[Supplied text Boundary: Start]
Rural inhabitants are around 11 million; using an estimated country population of 16 million, according to the World Bank, with the rural portion making 67,4% of the figure.

If commodity revenues are transformational (major), the payments seem possible. Such disbursements may be exactly what it takes to spark burgeoning rural economies. With vigorous rural economies, Zimbabwe’s overall economic potential will be fully unlocked.

In 2022, the Amalgamated Rural Teachers Union of Zimbabwe (Artuz), published a research document titled Beyond geographies of inequality: Public Education Financing in Post-Covid Zimbabwe.

The findings of the research were that 63% of rural pupils dropped out of school in 2022, and most of them are girls. The cost of education remains restrictive, especially to the less-affluent urban and rural residents.

A lack of reading and numeracy skills was also observed in rural pupils, with an incidence of 85% and 86%, respectively. Further, the educational infrastructure and quality of teachers is not up to par, whilst the lack of access to clean water and electricity do much to compound the experiences of students subject to rural education.
[Supplied text Boundary: End]
[Given material Boundary: Start]
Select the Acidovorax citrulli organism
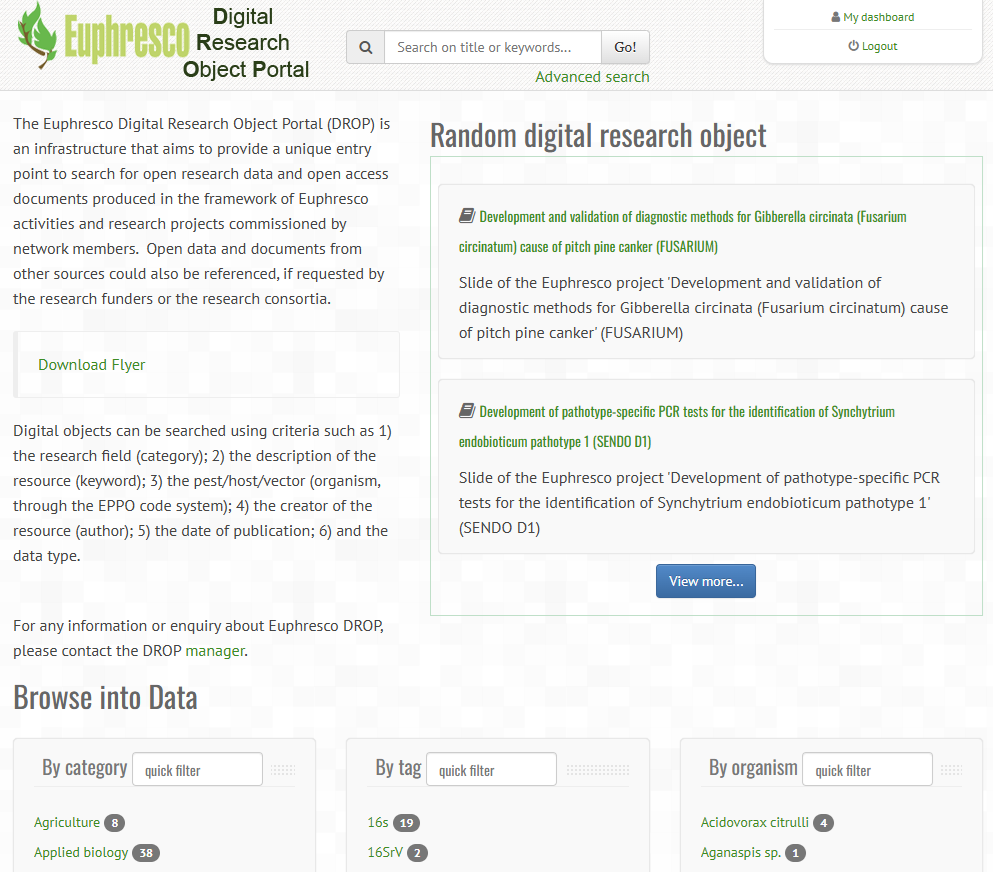[x=755, y=823]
[Given material Boundary: End]
> [What you will do]
[1] In the passage on rural Zimbabwe, what share of rural pupils dropped out of school in 2022?
[2] Write the next part of the passage on rural Zimbabwe, picking up after its final sentence.

> [Per-task answers]
[1] 63%

[2]
The impetuous challenges, which these circumstances will bring to the students and their communities, in the next few years, include poverty, unemployment, social isolation, inequality and underdevelopment.

If the government is keen on reversing or mitigating some of these challenges, then a portion of Treasury’s income from the extractive sector needs to be channelled to rural areas.

When there is fiscal capacity (extra revenue), this should be a priority area. Government spending may earmark, completely free education in those parts of the country.

Additionally, incentives such as free meals, books, and, or, uniforms, will motivate the pupils to complete their classes, at least from grade one, to Ordinary Level.

Leveraging resources in this manner will offer multiple direct and indirect benefits, including the reversal of urbanisation and subsequently, pressures on public services such as water, electricity and waste management in the cities.

Deepening investments in reliable electricity generation, provision of clean water and public infrastructure will also be viable designations of the resource revenues.

Managing risks and expectations

In some cases, the citizens may wrongly interpret that a discovery of new resources directly means that they are to immediately shift from poverty to wealth. Therefore, when there is no management of such expectations, there is bound to be discontent, which, in worst cases, may break into insurgency.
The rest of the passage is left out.